The dramaturgic approach

Claudel also reworked  his drama according to some  dramaturgic  imperatives. The plot is barely changed in its major lines, with a family conflict invented to symbolize an interior debate. The play is still set in the poet’s native Tardenois although it is less timeless :  Anne Vercors takes the train. Along with the search for realism—very relative—is added that of plausibility: nformed by Pierre de Craon of the death of his brother, Anne leaves for America.

However, there are modifications. As in “The City”, Claudel suppresses secondary characters. Names are transformed to emphasize their symbolism.  Bibiane becomes Mara, Jacquin Uri becomes Jacques Hury and the poet Eloi Baube becomes Pierre de Craon.

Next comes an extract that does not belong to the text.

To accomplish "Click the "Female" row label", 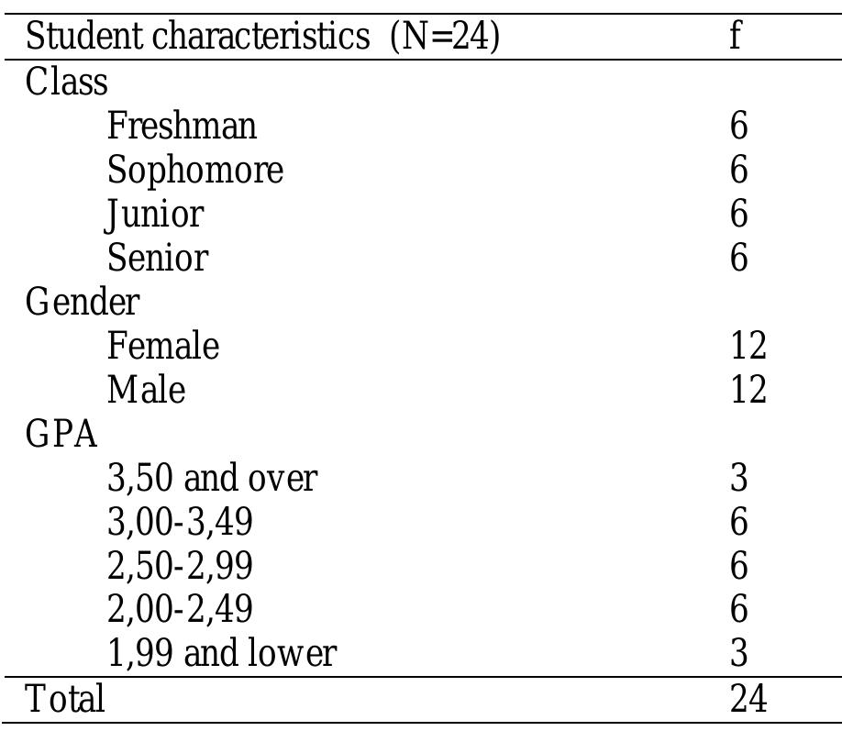I will pos(163,346).
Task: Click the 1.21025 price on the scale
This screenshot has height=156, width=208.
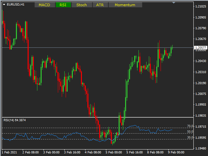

In the tightened  plot Pierre de Craon is given a more determining role. Thus he appears in the 1st Act in  a long discussion with Violaine. The encounter with Pierre de Craon builder, engineer and architect will be Violaine’s call to a saintly vocation. The infection of  leprosy,   Mara’s slanders, Jacques’ jealousy, Anne Vercors’ absence will draw away Violaine from her initial condition. In this version, Claudel enhances his lyrical poetry. The characters are stressed as more allegorical. In Violaine, retired in the forest, image of the  cathedral, are superposed    the soul, the Church, the chosen spouse of the “Song of Songs ”.  Anne Vercors and his long-childless wife, an elderly couple, seem to be drawn directly from the OLD TESTAMENT. Pierre de Craon is an evangelical character, inspired by a spirit of total renunciation to follow Christ’s example.

This second version emphasizes more the paradoxical and mysterious love of Mara, the evil  stepmother-like figure who  leads the sweet Violaine to sanctity. As in the first version, the mystery of sanctity responds to the mystery of evil:  perhaps there lies the strength of the drama.